High-performance imidazole-containing polymers for applications in high temperature polymer electrolyte membrane fuel cells

This work focuses on the development of high temperature polymer electrolyte membranes (HT-PEMs) as key materials for HT-PEM fuel cells (HT-PEMFCs). Recognizing the challenges associated with the phosphoric acid (PA) doped polybenzimidazole (PBI) membranes, including the use of carcinogenic monomers and complex synthesis procedures, this study aims to develop more cost-effective, readily synthesized, and high-performance alternatives.
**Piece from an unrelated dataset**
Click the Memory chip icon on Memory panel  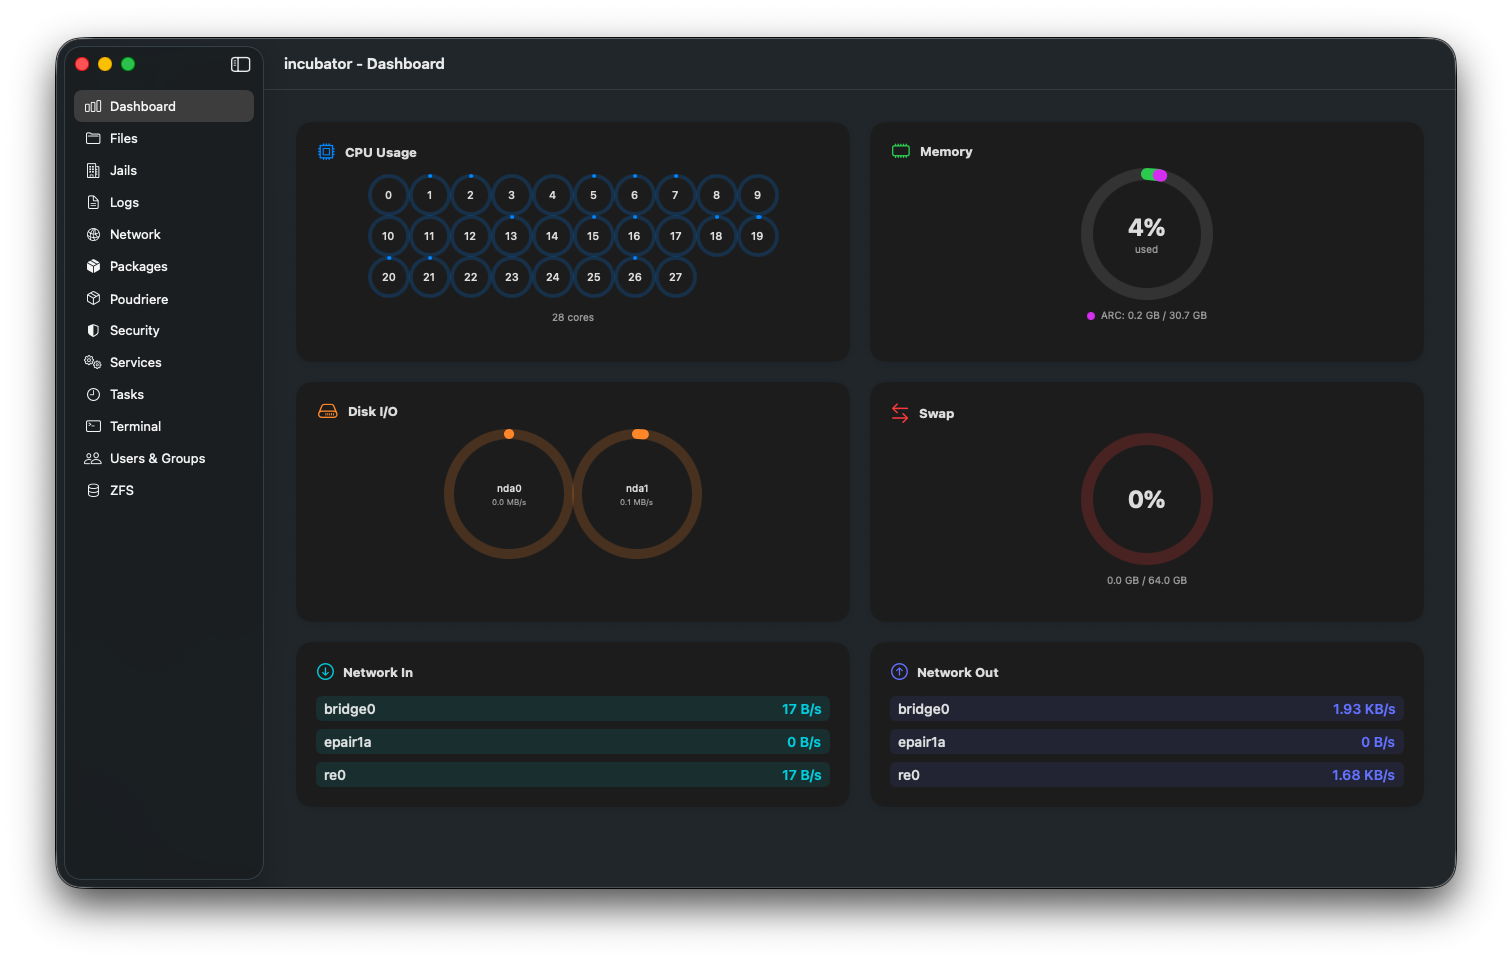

A series of superacid-catalyzed polyhydroxyalkylation reactions have been carefully designed between p-terphenyl and aldehydes bearing imidazole moieties, resulting in a new class of HT-PEMs. It is found that the chemical structure of aldehyde-substituted N-heterocycles significantly impacts the polymerization reaction. Specifically, the use of 1-methyl-2imidazole-formaldehyde and 1H-imidazole-4-formaldehyde monomers leads to the formation of high-viscosity, rigid, and ether-free polymers, denoted as PTIm-a and PTIm-b. Membranes fabricated from these polymers, due to their pendent imidazole groups, exhibit an exceptional capacity for PA absorption. Notably, PTIm-a, carrying methylimidazole moieties, demonstrates a superior chemical stability by maintaining morphology and structural stability during 350 h of Fenton testing. After being immersed in 75 wt% PA at 40 degrees C, the PTIm-a membrane reaches a PA content of 152%, maintains a good tensile strength of 13.6 MPa, and exhibits a moderate conductivity of 50.2 mS cm-1 at 180 degrees C. Under H2/O2 operational conditions, a single cell based on the PTIm-a membrane attains a peak power density of 732 mW cm-2 at 180 degrees C without backpressure. Furthermore, the membrane demonstrates stable cycle stability over 173 h within 18 days at a current density of 200 mA cm-2, indicating its potential for practical application in HT-PEMFCs. This work highlights innovative strategies for the synthesis of advanced HT-PEMs, offering significant improvements in membrane properties and fuel cell performance, thus expanding the horizons of HT-PEMFC technology. (c) 2024 Science Press and Dalian Institute of Chemical Physics, Chinese Academy of Sciences. Published by ELSEVIER B.V. and Science Press. This is an open access article under the CC BY license (http://creativecommons.org/licenses/by/4.0/).